In the account of volunteering with Mada, which hospital was the woman in labor trying to reach?

- Text block -

-------

In Israel, you often hear people say that you “grow” in the army. In my volunteering experience, I grew a lot because of what I saw and because of the people that I met. We were many people together. We were Arabs, Druze, religious, non-religious, gays, lesbians, and Jews all working with each other. We took courses together, we worked together, and it was amazing. The main paramedic was Muslim, and he was really the best.
Here, in Mada, you will meet people who care about lives. They care about saving lives, and it is volunteer work. They don’t care about what you are: Jewish, Muslim, or anything else. They are the most non-racist people I have ever met. They will save Christian, Muslim, and Jewish lives. Everybody is human to them.
For me it was the best place. I felt equal to everyone. I didn’t feel Russian or anything else different. And I felt that I was good at what I was doing, and I really felt like I was helping people and saving lives. That’s how volunteering felt for me. It was amazing. You really need to experience Mada to understand. I didn’t care about whether I was making money for it or not. I just wanted to come and volunteer.
I will go back to this. It’s a very good organization.
I remember one case in particular. There was a religious woman, a mother of fourteen children. She went into labor in the middle of the road. She was on her way to Ma’aney HaYeshuah [medical center in Bnei Brak], a hospital for religious women, and she lived in Petach Tikvah. But she couldn’t make it, and went into labor in the middle of the road.
I’m not a doctor, but I cut the umbilical cord of the baby and I held him while using a tube to give him oxygen through his nose. He didn’t cry, so we were scared that he wasn’t getting enough oxygen. From there we took them to the hospital in an ambulance. This was the first time in an ambulance for me, so the paramedic briefed me on what to do on the way there.

-------

- Data excerpt -
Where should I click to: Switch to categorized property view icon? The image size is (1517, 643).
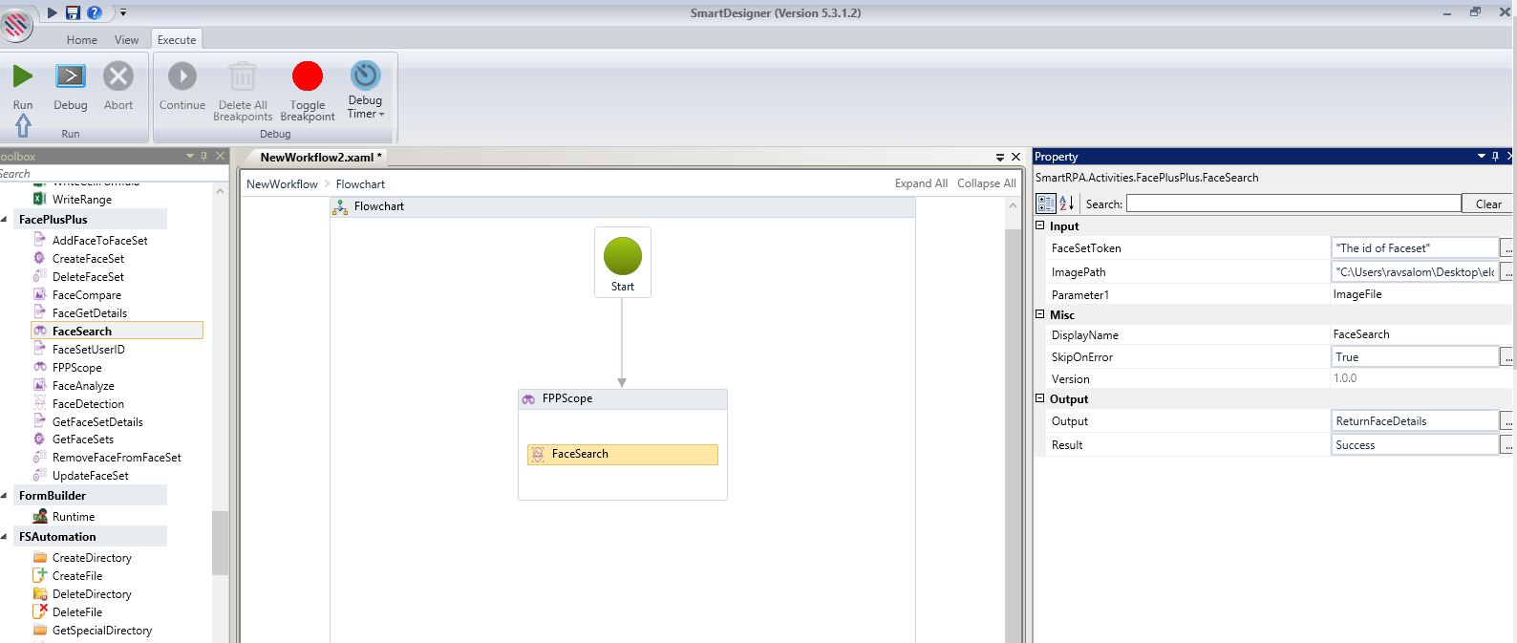click(x=1046, y=203)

-------

- Solution to the problem -
Ma'aney HaYeshuah, a hospital for religious women in Bnei Brak.